Hi, everyone! I have been reading through this part of the forum for some ideas on different tricks, and I've found a few that I'd like to try, but I was wondering if you all have some other ideas? Our puppy is 13 weeks, and she is completely outpacing me in the training routine! She has already learned "come", "sit", "lie down", "shake", "spin", "high five", and we are working on "drop it" and "take it". I'd like to teach her to wave, since that would be an easy progression from shake and high five, but for some reason I've drawn a complete blank as to other "tricks" to teach her! She just started obedience classes today, and we'll be working on the other basics in that class, many of which she has already learned. I am glad to have her in school, though, for her to practice all her learned commands with a lot of distraction!

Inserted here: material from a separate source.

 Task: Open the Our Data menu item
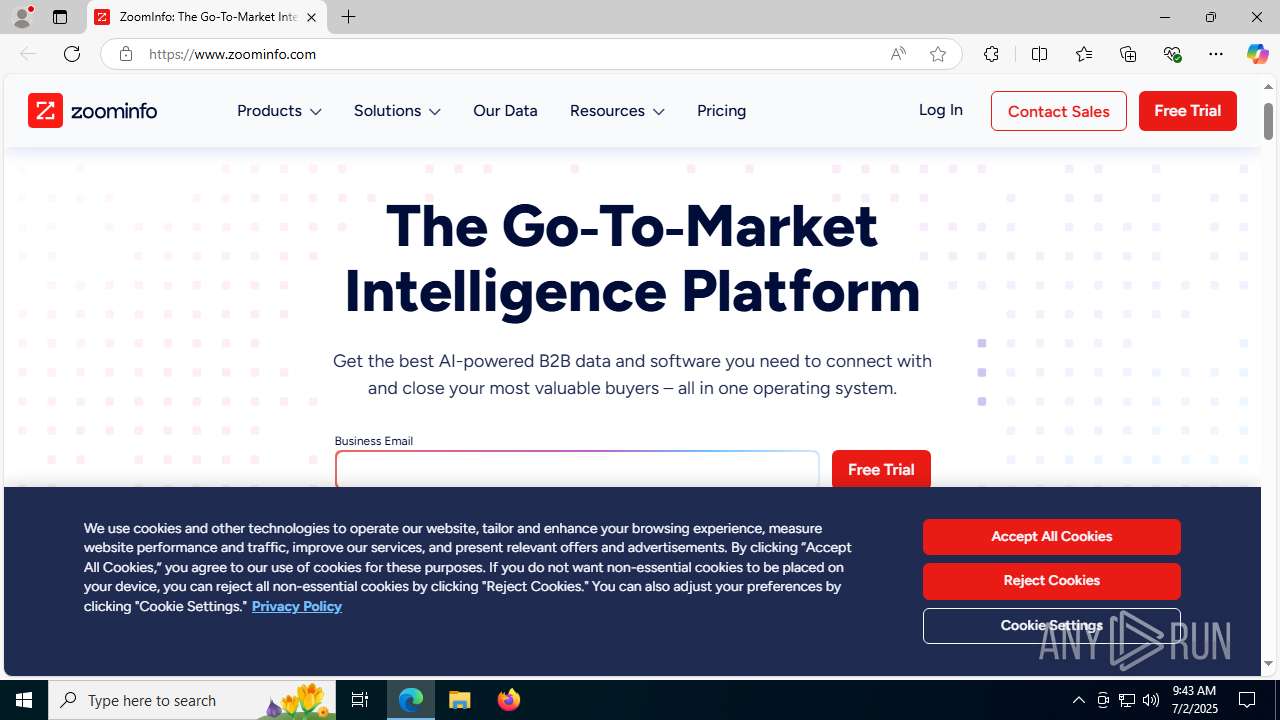click(x=505, y=111)
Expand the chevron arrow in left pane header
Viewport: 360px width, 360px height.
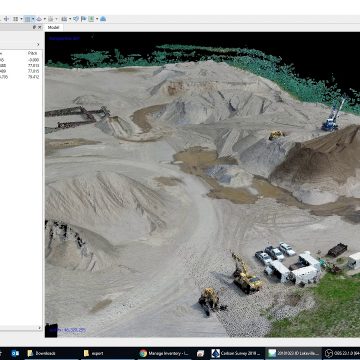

So, any thoughts as to good tricks to teach my puppy? We practice everything in short training sessions usually 2-3 times per day, and her recall so far has been very good. I feel like she is becoming bored with it, though, so any and all new ideas are much appreciated!


----------



## KZoppa (Aug 14, 2010)

honestly at 13 weeks, I would work on proofing the basics your pup already knows in various different situations and once your pup is 100% on those in all kinds of situations with various distractions, I would start adding in additional tricks.


----------



## Laney (Feb 12, 2012)

I love teaching my GSD new tricks! A couple cute ones you can try are:
- "Hide" - your puppy covers her eyes with her paw (Rivers picked this one up really quick!)
- "Back up"
- How to retrieve specific toys (ex: "get your ball", "get your rope", "get your moose", etc.)
- Better yet... "clean up" (put all her toys away in a box) 
- "On your bed"
- "Oops" (when I drop a treat/food on the floor and I am okay with him eating it I say "oops" ...its helpful because he knows to "leave it" if I don't say "oops"). 
- "Look both ways" before we cross the street 
- Rivers knows when I say "Hungry?" to run to the kitchen and lay down until I serve him his food. 
- And if you're a sports fan... "Touchdown!" (when we say this command Rivers barks and gives us a high five ). 

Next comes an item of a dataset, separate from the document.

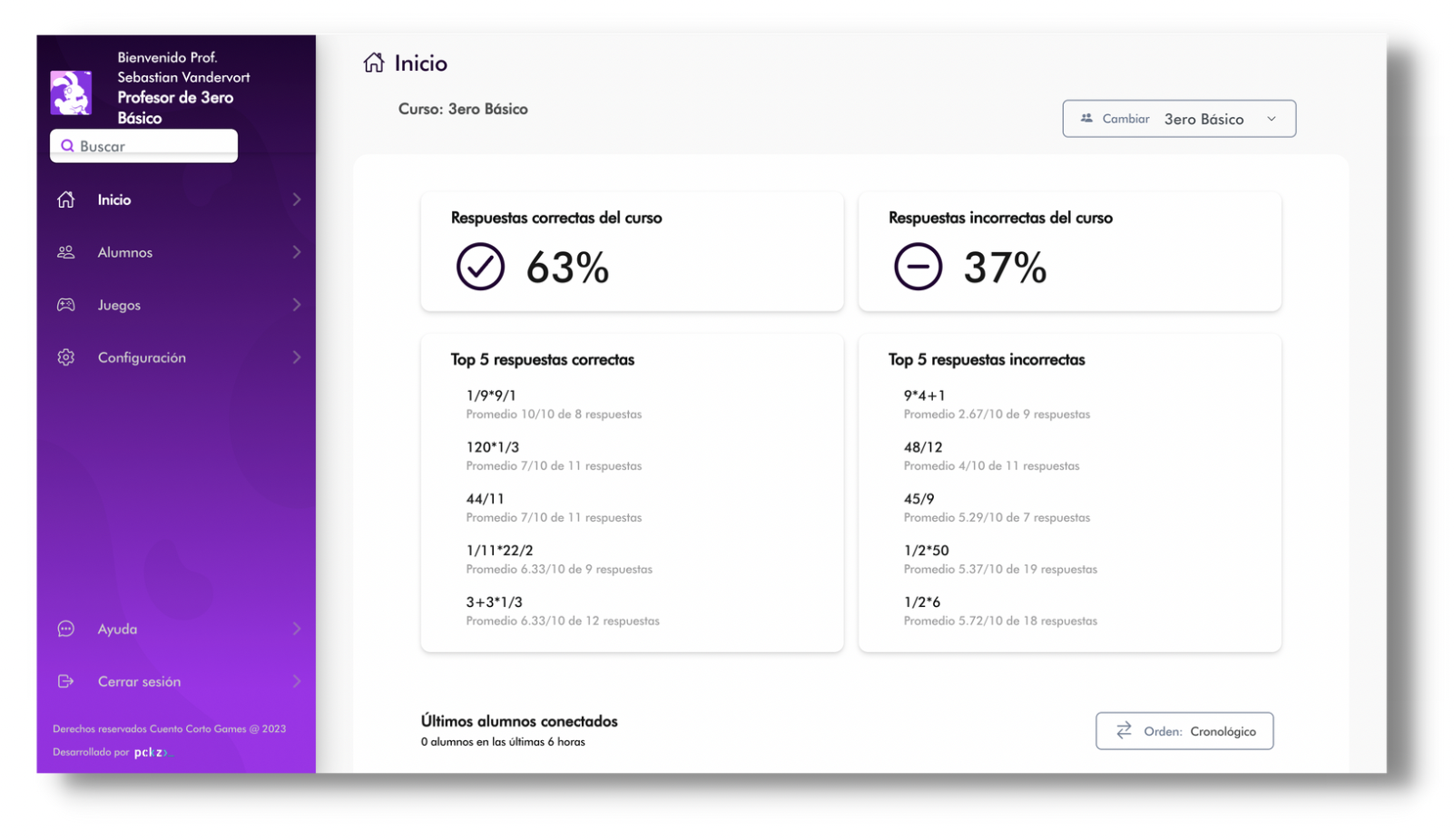
Task: Click the Ayuda chat bubble icon
Action: (66, 629)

Also, one of the most useful "tricks" I've taught Rivers is anytime I drop the leash he has to sit, no matter what. This comes in handy for me cause I'm always carrying tons of things + the leash, and if I accidentally drop it I know he won't run away. (In the beginning I tied my keys to the end of the leash so he could clearly hear when the leash hit the floor. I started with saying the command "sit" and then dropping the leash when his butt hit the ground, and click + treat. I started just using the hand signal for sit. After he mastered that I just dropped the leash and he knew it meant sit. Then I took the keys off and got him used to the quiet sound, which was a little difficult [a friend of mine just permanently put a piece of plastic on the end of the leash so the dog could hear it]. And lastly practice this while walking, that way if you are walking quickly and you don't notice you dropped the leash your dog should still sit). 

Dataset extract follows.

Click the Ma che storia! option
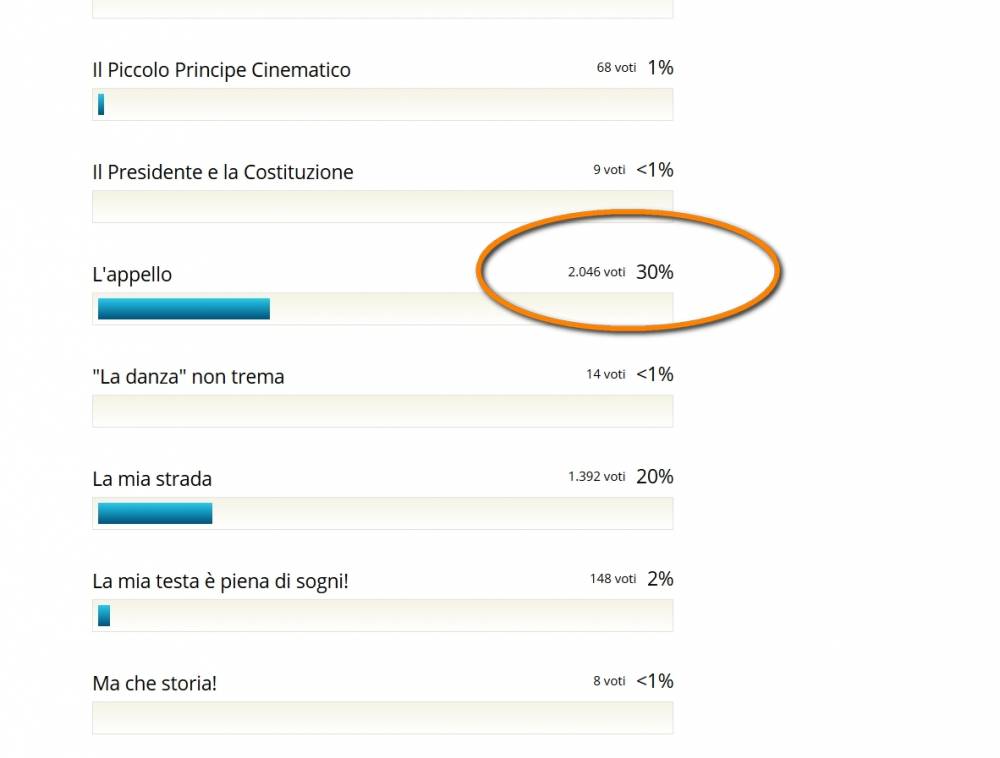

Hope this gave you some good ideas. 

Your puppy is still young, don't get frustrated if she doesn't pick these up right away (although she sounds like a smart little pup!). Good luck and let us know what she learns


----------



## TaZoR (Jan 26, 2012)

Hi..just wondering how you taught your dog.."hide". I tried it with the rolled up piece of scotch tape on Tazors nose..and he left it there so I couldn't give the command for the result....thnx




Laney said:


> I love teaching my GSD new tricks! A couple cute ones you can try are:
> - "Hide" - your puppy covers her eyes with her paw (Rivers picked this one up really quick!)
> - "Back up"
> - How to retrieve specific toys (ex: "get your ball", "get your rope", "get your moose", etc.)
> ...


----------



## Laney (Feb 12, 2012)

TaZoR said:


> Hi..just wondering how you taught your dog.."hide". I tried it with the rolled up piece of scotch tape on Tazors nose..and he left it there so I couldn't give the command for the result....thnx


I used scotch tape at first too and he didn't seem to care about it. I started adding more pieces of tape or rolled up paper/post-its to it. I ended up just crumpling up a bright pink post-it and taping it to his nose with scotch tape. The bigger I made it, the more determined he was to get it off his nose...maybe because he could see it better. Also, where I put it made a difference too. If I put it on the tip of his nose he would ignore it, but if I put it higher, almost in between his eyes, he would paw at it and it looked better too cause his paw covered his eyes more.


----------



## doggiedad (Dec 2, 2007)

German Shepherds don't do tricks, they obey commands (a
little Shepherd snobbery). your dog knows a lot for 13 weeks old.
i didn't really start to train my dog untill he was 4 months old.
he knew a few things before 4 months old but at 4 months old
that's OB started. teach your dog not to door dash. if the door
is proped open and there's someone calling your pup teach him
not to exit. if there's a cat or dog in your yard and the door is open
teach him not to exit. you could also teach him to enter and exit
the car on command. as KZoopa said you should proof the commands
your pup knows.


----------



## TaZoR (Jan 26, 2012)

Thanks...I never thought about postie notes..lol, and I will try higher up...I was actually thinking about bubble bath but your idea sounds better, thanks again. 



Laney said:


> I used scotch tape at first too and he didn't seem to care about it. I started adding more pieces of tape or rolled up paper/post-its to it. I ended up just crumpling up a bright pink post-it and taping it to his nose with scotch tape. The bigger I made it, the more determined he was to get it off his nose...maybe because he could see it better. Also, where I put it made a difference too. If I put it on the tip of his nose he would ignore it, but if I put it higher, almost in between his eyes, he would paw at it and it looked better too cause his paw covered his eyes more.


----------



## breyer08 (Jul 4, 2012)

Just an update 

We've continued practicing her learned commands outside and inside in different places, and today she finally mastered waving. I taught her to wave when I say "Hola" in Spanish.  It was a pretty easy progression for her from "shake" and "high five". So now she knows "come", "sit", "lie down", "shake", "high five", "wave", "spin", "drop it". We'll keep practicing all of these and next week add another.


----------



## Kev (Sep 11, 2011)

Wow nice, way more than what my 6 months know lol.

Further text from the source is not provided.